● Exercise 1: For the conference update, decide whether each statement below agrees with it: (a) Sally Hunter is Head of the OT Department; (b) the conference took place in Queensland in July; (c) ARATA's members included speech pathologists. For each one, give yes or no and quote the words from the conference update that settle it.
● Exercise 2:
Answer these questions from the conference update:
(a) What position does Sally Hunter hold on the ARATA Board?
(b) According to its stated purpose, what does ARATA serve as?
(c) Which new partnership influenced the conference program this time?
● Exercise 3: Please carry on the conference update, beginning after its final sentence.

● Reading passage:
Australian Assistive Technology Conference update
Dr Courtenay Harris, Head of OT Department, and Ms Sally Hunter, Director OT Fieldwork and Vice President of the Australian Rehabilitation and Assistive Technology Association (ARATA) Board, attended the Australian Assistive Technology Conference in Queensland in July. The conference was ARATA’s inaugural collaborative assistive technology (AT) with Occupational Therapy Australia.
ARATA is a national association whose purpose is to serve as a forum for information sharing and liaison between people who are involved with the use, recommendation, customisation, supply and ongoing support of assistive technology. ARATA’s members, and the conference attendees, included occupational therapists, rehabilitation engineers, AT users, physiotherapists, speech pathologists and suppliers.
The program, whilst always very practical in nature, was this time influenced by the new partnership with Occupational Therapy Australia. It further explored areas of policy, change management in service delivery systems, workforce and training and the credentialing of practitioners. It also prompted discussion about opportunities for collaboration for ARATA.

Pixel coordinate grounding data

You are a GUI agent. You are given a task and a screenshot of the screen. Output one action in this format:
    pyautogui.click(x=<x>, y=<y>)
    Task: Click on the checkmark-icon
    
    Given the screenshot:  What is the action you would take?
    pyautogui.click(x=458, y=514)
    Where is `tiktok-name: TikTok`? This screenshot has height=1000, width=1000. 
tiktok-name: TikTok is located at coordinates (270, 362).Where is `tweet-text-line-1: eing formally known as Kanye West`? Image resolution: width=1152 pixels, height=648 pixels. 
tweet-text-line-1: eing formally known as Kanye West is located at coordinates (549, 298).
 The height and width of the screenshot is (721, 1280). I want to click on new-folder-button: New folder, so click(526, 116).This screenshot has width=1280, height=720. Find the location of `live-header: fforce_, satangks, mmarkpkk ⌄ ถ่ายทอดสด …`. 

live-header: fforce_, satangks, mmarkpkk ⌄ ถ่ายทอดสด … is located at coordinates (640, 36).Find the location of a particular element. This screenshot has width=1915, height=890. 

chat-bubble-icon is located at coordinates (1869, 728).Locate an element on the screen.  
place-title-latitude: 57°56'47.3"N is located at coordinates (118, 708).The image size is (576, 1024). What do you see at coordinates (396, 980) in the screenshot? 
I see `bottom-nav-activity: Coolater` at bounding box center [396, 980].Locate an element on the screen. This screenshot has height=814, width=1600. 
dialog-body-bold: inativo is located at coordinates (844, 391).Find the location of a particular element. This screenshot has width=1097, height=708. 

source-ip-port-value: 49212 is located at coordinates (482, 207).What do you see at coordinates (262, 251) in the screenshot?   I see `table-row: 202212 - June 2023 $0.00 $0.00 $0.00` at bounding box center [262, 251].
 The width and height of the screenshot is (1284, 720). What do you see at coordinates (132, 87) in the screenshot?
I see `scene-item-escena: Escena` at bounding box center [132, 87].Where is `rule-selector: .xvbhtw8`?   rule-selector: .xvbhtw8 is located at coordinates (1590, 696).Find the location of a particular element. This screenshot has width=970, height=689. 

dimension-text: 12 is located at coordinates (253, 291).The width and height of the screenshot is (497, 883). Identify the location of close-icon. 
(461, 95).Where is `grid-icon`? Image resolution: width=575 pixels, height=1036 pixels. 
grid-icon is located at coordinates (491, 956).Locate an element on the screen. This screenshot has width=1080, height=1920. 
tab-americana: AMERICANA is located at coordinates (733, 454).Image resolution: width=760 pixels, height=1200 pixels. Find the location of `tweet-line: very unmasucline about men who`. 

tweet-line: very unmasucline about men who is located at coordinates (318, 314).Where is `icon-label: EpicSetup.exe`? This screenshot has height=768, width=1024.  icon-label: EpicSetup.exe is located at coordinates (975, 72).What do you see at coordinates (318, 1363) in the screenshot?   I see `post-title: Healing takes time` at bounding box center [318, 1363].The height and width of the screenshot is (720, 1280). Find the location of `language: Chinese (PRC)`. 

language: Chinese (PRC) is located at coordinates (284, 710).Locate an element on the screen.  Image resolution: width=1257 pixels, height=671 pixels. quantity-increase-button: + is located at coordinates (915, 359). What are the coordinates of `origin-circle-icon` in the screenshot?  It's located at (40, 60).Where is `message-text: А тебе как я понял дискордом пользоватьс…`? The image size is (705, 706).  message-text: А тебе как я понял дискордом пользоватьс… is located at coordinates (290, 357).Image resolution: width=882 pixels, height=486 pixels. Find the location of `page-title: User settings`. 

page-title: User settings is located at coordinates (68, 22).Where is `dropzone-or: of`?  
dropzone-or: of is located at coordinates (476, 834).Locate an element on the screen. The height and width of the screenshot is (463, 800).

● Task result 1:
(a) No: "Dr Courtenay Harris, Head of OT Department"
(b) Yes: "attended the Australian Assistive Technology Conference in Queensland in July"
(c) Yes: "ARATA’s members, and the conference attendees, included occupational therapists, rehabilitation engineers, AT users, physiotherapists, speech pathologists and suppliers"

● Task result 2:
(a) Vice President
(b) A forum for information sharing and liaison between people who are involved with the use, recommendation, customisation, supply and ongoing support of assistive technology
(c) The partnership with Occupational Therapy Australia

● Task result 3:
The first keynote from Dr Rosie Joan Gowran, University of Limerick, discussed the need to build policy to support AT provision to support citizenship. Dr Gowran presented on creating sustainable infrastructure that supports the understanding of the value AT holds for users, and its link to human rights. Dr Linda Elsaesser also provided a keynote on the Assistive Technology Service Method (ATSM) as an evidence-based process standard for AT services to improve the practice, education and data gathering that informs policy.
The conference also featured a panel of tertiary educators, suppliers and AT users who presented the competencies for AT provision, where they are placed within the different Occupational Therapy courses and how they are assessed. Dr Harris outlined Curtin’s AT education across the courses.
There were several presentations about the NDIS, including Dr Lloyd Walker, who discussed developments in the assessment and reporting protocols that are expected of the sector. Home and Community Care reforms also featured within the program and there was a ‘call to arms’ to ensure that AT and home modifications are resourced and serviced appropriately as this sector also introduces reform.
It was a very valuable and full conference with many concurrent sessions, which made choosing what to hear difficult!